SNSアカウントで1つ「褒めるだけ」のアカウントを作ってみることですね。推しでも、ペットでも、なんでもいいんです。つらいことがあると、どうしてもネガティブな言葉がループしてしまうんですけど、言霊ってあるし、自分に跳ね返ってくると思うんです。ポジティブな言葉をどんどん発したほうがいい。

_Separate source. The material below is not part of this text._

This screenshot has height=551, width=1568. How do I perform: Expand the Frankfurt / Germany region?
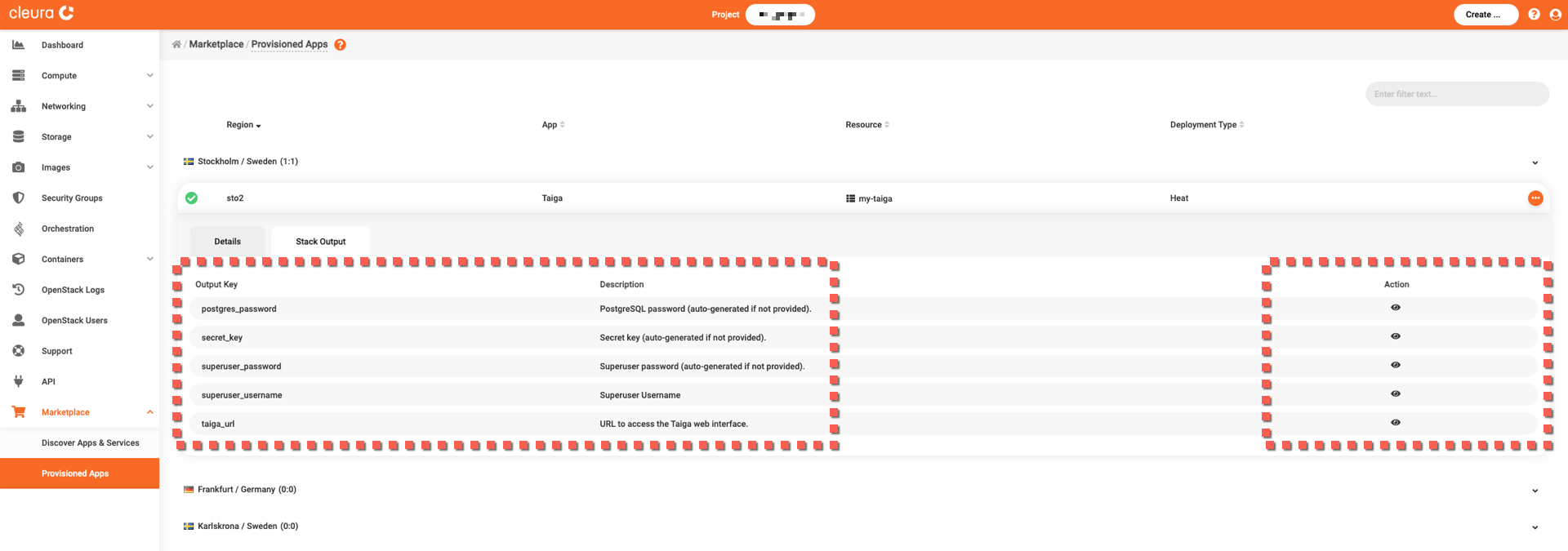click(x=1535, y=491)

――実際に、中川さんも「褒めるだけ」アカウントを作っていたんですか。

そうですね。自分が好き!っていうモノや言葉だけをたくさん書き残して、明るい遺書を作る気持ちでやっていました。気持ちをうまく口にすることができないときも、前向きな言葉を書きためる癖がつくことで、指が先に会話するようになったんですよ。そうすると、自然と気持ちも明るくなるんです。人生って、健康に生きられたとしても約3万日しかない。それなら、死ぬ前の走馬灯にできるだけ明るいことが浮かぶほうがいいなと考えるようになったんです。

――心もポジティブな方向に進んでいったんですね。

そうですね。オタク仲間やインターネットと出会えたのも大きかったです。私の時代はなかったけれど、今だったら、お絵かきが好きならpixivとか、専門のネットサービスもたくさんあります。Twitterも、専用アカウントで交流する文化もありますし、うまく合うものを見つけて楽しめたらいいですよね。

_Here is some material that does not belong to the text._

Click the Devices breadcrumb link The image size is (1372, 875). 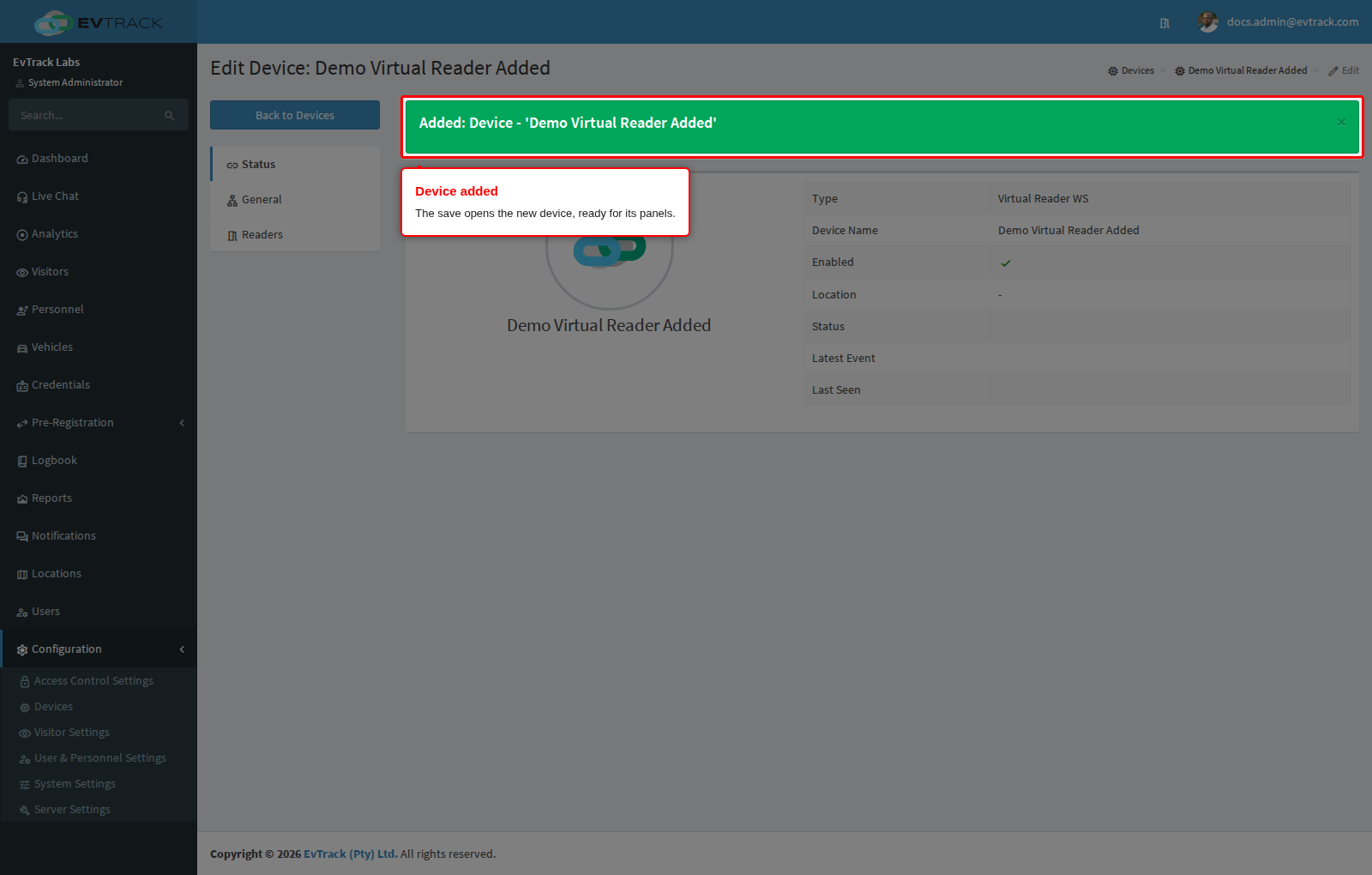[1131, 70]
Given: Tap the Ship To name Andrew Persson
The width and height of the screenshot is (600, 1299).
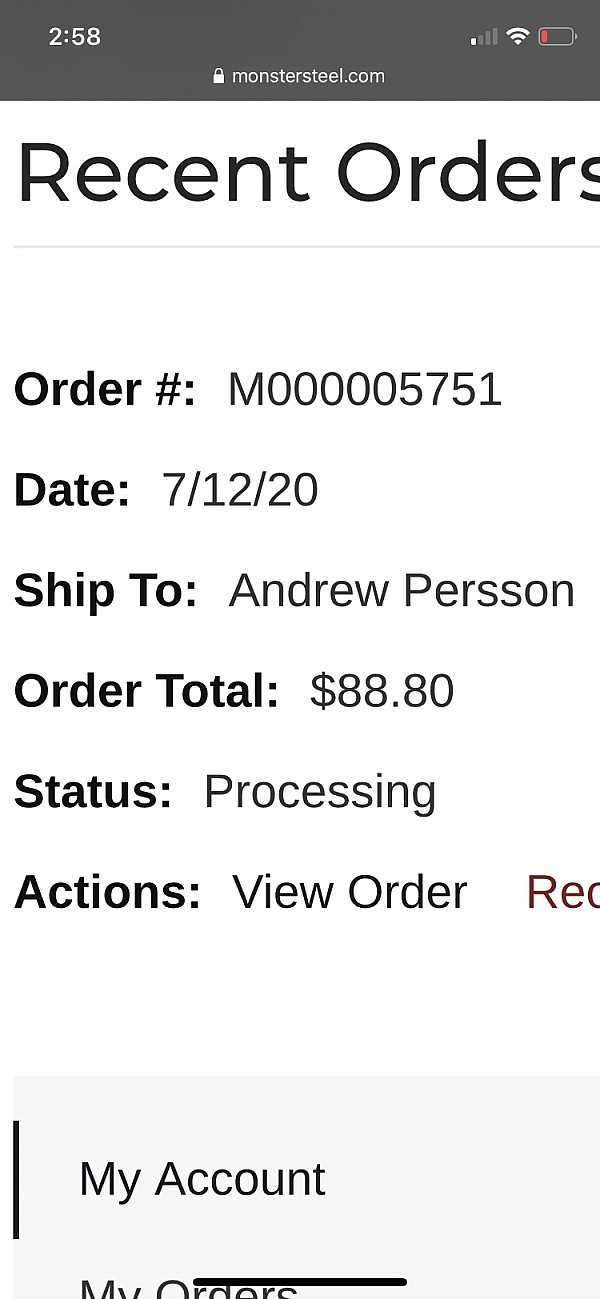Looking at the screenshot, I should 401,590.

私のおすすめは、オンラインゲームです。自分の話をしなくてもいいし、メッセージのやり取りがなくても、協力プレイで交流できるんですよ。年齢も、性別も関係なく楽しめます。

教室から一歩踏み出せば、友達はできる

――実際に、中川さんが今仲良くしているお友達も、ゲームや漫画、アニメなどの趣味を通して打ち解けた方々ですよね。

今、学校の教室で苦しんでいる子には「大人になってからでも、お友達はちゃんとできるよ」ということを伝えたいです。私には「どうせ自分なんか」「みんな敵」という気持ちがずっとあったんですけど、大人になってから教室の外に出てみると「自分と仲良くできる明るい人」って、実はたくさんいるんですよね。中学時代はスクールカーストの上のほうにいたはずの人とも、友達になれています。

――教室から一歩踏み出せば、友達はできると。

私はインドアだけど、モーニング娘。OGの飯窪春菜ちゃんはよく外に連れ出してくれるんです。自分とは違うアクティブな友人がたくさんできて、触発されています。

学校の中にいると、その中でポジションを探してしまうからつらいんですよね。同じクラスでずっと合わない人といたら、それはもめると思うんですよ。私は中学でいじめられてから、通信制の高校に進学しました。みんな年齢もバラバラだし、年上や年下の友達ができてから、変わりましたね。今では年上の仲良くしてくれる方も増えて、(歌手でアニメソングの帝王とも呼ばれる)水木一郎さんとも、オンラインゲームでよく遊んでいます。